> **Short task**
Rewrite the lines from the line with "Tap the vibrate mute status icon" to the line with "click(x=449, y=310)", swapping "GUI agent" for "interface agent" and keeping everything else unchanged.

Extracted records:
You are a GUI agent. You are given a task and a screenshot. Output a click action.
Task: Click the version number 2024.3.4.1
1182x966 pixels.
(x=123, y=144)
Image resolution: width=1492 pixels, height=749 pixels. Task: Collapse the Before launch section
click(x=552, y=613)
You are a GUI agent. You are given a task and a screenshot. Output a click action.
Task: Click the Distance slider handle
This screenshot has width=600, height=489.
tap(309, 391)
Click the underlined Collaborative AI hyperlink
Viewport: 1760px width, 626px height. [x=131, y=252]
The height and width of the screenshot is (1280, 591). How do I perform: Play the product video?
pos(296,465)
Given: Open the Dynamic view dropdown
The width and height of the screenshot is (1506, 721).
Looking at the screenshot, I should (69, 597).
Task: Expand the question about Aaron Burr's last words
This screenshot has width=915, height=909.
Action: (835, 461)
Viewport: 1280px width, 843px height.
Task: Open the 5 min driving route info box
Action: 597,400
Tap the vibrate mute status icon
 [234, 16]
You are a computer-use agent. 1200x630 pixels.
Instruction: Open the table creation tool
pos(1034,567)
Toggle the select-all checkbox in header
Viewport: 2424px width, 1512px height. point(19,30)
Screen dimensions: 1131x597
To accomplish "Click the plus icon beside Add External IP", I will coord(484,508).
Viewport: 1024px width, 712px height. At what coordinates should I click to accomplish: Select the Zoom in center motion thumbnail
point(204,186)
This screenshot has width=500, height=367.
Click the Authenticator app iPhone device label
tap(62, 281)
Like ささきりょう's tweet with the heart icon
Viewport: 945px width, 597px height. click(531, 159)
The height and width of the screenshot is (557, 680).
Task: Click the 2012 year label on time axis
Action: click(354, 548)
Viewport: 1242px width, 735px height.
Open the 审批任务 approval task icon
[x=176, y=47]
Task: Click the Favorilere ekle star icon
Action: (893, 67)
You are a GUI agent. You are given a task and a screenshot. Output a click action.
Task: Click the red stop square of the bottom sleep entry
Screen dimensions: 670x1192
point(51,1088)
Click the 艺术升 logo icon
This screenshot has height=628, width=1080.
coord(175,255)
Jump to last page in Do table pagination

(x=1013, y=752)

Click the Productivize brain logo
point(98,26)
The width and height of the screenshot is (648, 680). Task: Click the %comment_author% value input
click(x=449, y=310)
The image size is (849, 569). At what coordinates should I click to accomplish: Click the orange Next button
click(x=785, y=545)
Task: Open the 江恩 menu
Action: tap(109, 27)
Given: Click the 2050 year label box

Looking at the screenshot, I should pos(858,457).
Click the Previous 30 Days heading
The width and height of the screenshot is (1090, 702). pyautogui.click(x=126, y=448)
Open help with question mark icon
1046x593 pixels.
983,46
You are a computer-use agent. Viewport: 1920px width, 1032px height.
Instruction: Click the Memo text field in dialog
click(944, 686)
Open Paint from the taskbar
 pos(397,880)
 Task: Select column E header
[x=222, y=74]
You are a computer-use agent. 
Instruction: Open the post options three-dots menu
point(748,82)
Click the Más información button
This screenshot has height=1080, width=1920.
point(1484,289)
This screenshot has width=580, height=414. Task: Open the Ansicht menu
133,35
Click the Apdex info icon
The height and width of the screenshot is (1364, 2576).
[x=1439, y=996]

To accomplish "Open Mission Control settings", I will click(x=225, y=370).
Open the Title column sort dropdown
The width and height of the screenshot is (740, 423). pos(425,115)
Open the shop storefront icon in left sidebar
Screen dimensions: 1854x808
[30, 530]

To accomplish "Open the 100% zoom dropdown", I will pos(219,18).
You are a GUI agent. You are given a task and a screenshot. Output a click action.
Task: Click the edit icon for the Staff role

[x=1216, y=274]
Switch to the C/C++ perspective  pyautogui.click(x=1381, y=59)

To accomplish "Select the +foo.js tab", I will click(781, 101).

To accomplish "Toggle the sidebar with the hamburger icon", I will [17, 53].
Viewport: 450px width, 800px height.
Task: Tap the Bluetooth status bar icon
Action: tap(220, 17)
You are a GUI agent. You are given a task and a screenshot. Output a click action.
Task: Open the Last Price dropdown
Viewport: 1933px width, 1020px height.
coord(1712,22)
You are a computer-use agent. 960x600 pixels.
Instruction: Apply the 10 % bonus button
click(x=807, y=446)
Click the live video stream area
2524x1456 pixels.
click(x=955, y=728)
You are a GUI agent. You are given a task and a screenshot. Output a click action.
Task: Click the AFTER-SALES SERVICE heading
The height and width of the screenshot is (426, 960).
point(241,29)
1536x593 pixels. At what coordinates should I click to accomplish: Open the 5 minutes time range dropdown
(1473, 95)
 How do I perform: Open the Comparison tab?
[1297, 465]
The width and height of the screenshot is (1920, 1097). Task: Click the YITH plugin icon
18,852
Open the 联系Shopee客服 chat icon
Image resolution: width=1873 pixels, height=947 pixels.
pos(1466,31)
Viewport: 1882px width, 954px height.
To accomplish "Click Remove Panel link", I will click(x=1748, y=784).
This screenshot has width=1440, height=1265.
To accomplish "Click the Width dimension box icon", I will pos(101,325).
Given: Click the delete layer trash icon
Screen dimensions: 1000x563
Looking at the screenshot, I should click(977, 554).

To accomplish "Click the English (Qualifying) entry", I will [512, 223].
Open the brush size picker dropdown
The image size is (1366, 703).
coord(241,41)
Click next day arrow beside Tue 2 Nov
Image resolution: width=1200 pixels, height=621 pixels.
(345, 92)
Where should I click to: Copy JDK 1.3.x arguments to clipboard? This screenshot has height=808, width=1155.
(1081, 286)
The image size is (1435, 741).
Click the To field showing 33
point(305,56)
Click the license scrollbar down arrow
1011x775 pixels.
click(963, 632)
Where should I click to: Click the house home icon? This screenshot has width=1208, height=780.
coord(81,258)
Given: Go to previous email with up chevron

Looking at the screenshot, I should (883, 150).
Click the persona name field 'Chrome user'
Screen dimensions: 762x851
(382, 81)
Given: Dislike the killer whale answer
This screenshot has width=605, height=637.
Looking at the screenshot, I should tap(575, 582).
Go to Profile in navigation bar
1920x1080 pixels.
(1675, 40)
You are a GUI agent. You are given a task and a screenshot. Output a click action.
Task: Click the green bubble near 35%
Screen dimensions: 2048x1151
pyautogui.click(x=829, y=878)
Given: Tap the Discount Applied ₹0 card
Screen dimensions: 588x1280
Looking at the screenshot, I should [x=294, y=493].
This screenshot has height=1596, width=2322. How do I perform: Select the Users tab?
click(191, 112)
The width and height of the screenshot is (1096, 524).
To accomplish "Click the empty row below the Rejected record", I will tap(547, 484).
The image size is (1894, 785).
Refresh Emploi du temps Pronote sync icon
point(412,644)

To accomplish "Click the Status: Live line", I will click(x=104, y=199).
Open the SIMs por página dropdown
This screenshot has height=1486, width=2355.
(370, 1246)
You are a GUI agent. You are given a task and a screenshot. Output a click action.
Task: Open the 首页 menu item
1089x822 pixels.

> **Full solution**
Tap the vibrate mute status icon
 [234, 16]
You are a computer-use agent. 1200x630 pixels.
Instruction: Open the table creation tool
pos(1034,567)
Toggle the select-all checkbox in header
Viewport: 2424px width, 1512px height. point(19,30)
Screen dimensions: 1131x597
To accomplish "Click the plus icon beside Add External IP", I will coord(484,508).
Viewport: 1024px width, 712px height. At what coordinates should I click to accomplish: Select the Zoom in center motion thumbnail
point(204,186)
This screenshot has width=500, height=367.
Click the Authenticator app iPhone device label
tap(62, 281)
Like ささきりょう's tweet with the heart icon
Viewport: 945px width, 597px height. click(531, 159)
The height and width of the screenshot is (557, 680).
Task: Click the 2012 year label on time axis
Action: click(354, 548)
Viewport: 1242px width, 735px height.
Open the 审批任务 approval task icon
[x=176, y=47]
Task: Click the Favorilere ekle star icon
Action: (893, 67)
You are a interface agent. You are given a task and a screenshot. Output a click action.
Task: Click the red stop square of the bottom sleep entry
Screen dimensions: 670x1192
point(51,1088)
Click the 艺术升 logo icon
This screenshot has height=628, width=1080.
coord(175,255)
Jump to last page in Do table pagination

(x=1013, y=752)

Click the Productivize brain logo
point(98,26)
The width and height of the screenshot is (648, 680). Task: Click the %comment_author% value input
click(x=449, y=310)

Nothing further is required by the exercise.